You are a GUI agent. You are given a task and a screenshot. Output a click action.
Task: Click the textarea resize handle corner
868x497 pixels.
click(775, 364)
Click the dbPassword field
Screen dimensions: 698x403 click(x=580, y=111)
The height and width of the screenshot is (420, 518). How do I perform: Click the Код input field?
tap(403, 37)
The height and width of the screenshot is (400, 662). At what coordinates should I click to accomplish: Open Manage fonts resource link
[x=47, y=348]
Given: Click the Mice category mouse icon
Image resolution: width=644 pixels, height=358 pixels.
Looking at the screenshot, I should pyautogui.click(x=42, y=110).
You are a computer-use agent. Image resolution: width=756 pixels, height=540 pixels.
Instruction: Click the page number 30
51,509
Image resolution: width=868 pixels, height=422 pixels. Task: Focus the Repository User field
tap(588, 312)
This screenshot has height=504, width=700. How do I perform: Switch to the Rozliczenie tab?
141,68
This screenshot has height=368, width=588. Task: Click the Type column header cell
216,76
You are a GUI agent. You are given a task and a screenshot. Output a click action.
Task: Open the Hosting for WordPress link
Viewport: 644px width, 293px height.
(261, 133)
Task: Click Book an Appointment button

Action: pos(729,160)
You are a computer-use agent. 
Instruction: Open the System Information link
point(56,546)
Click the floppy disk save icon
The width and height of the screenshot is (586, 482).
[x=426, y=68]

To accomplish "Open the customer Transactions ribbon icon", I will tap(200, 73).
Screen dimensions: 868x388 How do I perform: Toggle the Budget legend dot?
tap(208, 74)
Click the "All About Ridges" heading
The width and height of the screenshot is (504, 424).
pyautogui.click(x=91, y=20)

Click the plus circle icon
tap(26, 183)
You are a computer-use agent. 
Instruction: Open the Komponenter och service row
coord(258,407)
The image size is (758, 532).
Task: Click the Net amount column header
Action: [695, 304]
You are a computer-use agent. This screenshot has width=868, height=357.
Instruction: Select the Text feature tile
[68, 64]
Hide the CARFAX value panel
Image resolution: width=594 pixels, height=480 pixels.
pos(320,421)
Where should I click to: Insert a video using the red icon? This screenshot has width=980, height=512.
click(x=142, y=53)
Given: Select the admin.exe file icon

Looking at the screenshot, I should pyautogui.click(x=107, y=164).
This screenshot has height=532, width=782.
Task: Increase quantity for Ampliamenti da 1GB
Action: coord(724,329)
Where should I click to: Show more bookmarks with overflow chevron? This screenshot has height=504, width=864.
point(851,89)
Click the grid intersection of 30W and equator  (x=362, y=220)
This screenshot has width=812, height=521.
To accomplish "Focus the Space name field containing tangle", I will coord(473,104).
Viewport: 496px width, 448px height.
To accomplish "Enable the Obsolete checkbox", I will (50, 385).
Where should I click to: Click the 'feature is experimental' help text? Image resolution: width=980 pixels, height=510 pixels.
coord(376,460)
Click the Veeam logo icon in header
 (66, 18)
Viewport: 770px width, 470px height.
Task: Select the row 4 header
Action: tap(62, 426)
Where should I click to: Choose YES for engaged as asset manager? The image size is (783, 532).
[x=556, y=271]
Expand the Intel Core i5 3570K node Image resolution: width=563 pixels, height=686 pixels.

◇ ◇ ◇

# Directions
I'd like an exact copy of the lines above, from the very first one through the line that contains "Click the floppy disk save icon", with nothing else added.

# Response area
You are a GUI agent. You are given a task and a screenshot. Output a click action.
Task: Click the textarea resize handle corner
868x497 pixels.
click(775, 364)
Click the dbPassword field
Screen dimensions: 698x403 click(x=580, y=111)
The height and width of the screenshot is (420, 518). How do I perform: Click the Код input field?
tap(403, 37)
The height and width of the screenshot is (400, 662). At what coordinates should I click to accomplish: Open Manage fonts resource link
[x=47, y=348]
Given: Click the Mice category mouse icon
Image resolution: width=644 pixels, height=358 pixels.
Looking at the screenshot, I should pyautogui.click(x=42, y=110).
You are a computer-use agent. Image resolution: width=756 pixels, height=540 pixels.
Instruction: Click the page number 30
51,509
Image resolution: width=868 pixels, height=422 pixels. Task: Focus the Repository User field
tap(588, 312)
This screenshot has height=504, width=700. How do I perform: Switch to the Rozliczenie tab?
141,68
This screenshot has height=368, width=588. Task: Click the Type column header cell
216,76
You are a GUI agent. You are given a task and a screenshot. Output a click action.
Task: Open the Hosting for WordPress link
Viewport: 644px width, 293px height.
(261, 133)
Task: Click Book an Appointment button

Action: pos(729,160)
You are a computer-use agent. 
Instruction: Open the System Information link
point(56,546)
Click the floppy disk save icon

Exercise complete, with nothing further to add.